DEP approves air quality plan for Penn State’s West Campus steam plant conversion

Penn State scored an environmental permit Monday that clears the way for the university’s planned conversion of its West Campus steam plant.

The plan to change the plant’s fuel source from coal to natural gas meets federal and state air quality regulations, the state Department of Environmental Protection has ruled.

Penn State applied in October 2012 for air quality approval for the project, which includes construction of two new, natural gas boilers, modifying two existing boilers and installing two diesel tanks.

“The department has done a very careful and detailed review of this application during the past 15 months to be sure that the proposed project meets the department’s” requirements and air quality guidelines, Marcus Kohl, a DEP regional director, said in a statement.
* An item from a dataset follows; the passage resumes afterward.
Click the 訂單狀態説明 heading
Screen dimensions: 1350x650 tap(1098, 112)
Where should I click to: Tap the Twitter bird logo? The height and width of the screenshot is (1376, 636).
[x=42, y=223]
State College officials said Monday the move likely clears the way for the project to begin. The borough Planning Commission approved a final land development plan for the site in November, pending the DEP permit approval.

Ford Stryker, associate vice president of the university’s Office of Physical Plant, praised the DEP decision.

“We did receive the approval permit today and we are pleased, since it will allow us to proceed with converting the West Campus steam plant from burning coal to cleaner burning natural gas,” he said in a statement. “The conversion work will occur over the next two years.”

The plant, which sits at the intersection of Burrowes Road and West College Avenue, is being converted to natural gas to meet federal air guidelines going into effect at the start of 2016.

A group of State College residents have been critical of the plan, first over concerns about a 12-inch, high-pressure pipeline being installed to serve the plant, and later over safety related to the plant itself.

Penn State eventually agreed to alter the route of the line, originally set to run through the borough’s Highlands neighborhood, and instead use an on-campus route. The move cost Penn State an extra $9.8 million.

DEP officials heard additional concerns from residents at a public hearing in October, including questions about emissions from the plant and its proximity to downtown State College.

Officials from the agency said they responded to 40 written comments submitted at the meeting. Responses to the comments, and more information about the permit, can be found on the DEP’s website.

DEP officials said the proposed emission levels of air contaminants from the plant satisfy safety requirements, and that the application met other requirements.

“In some areas, our plan approval application review exceeded state and federal requirements,” Kohl said in a statement.

Before granting the permit, DEP sent a draft to the Environmental Projection Agency for review, and the EPA agreed with the decision to approve the project, according to DEP officials.

Work on the pipeline that will service the plant is underway. Penn State officials previously said they expect that part of the project to be done by August.

The pipeline now will originate at a current Columbia line near Porter Road, travel to and along University Drive, cross and travel along Park Avenue, turn south on Shortlidge Road, proceed to Curtin Road, and travel along Burrowes Road and, finally, along an alley to connect at the steam plant.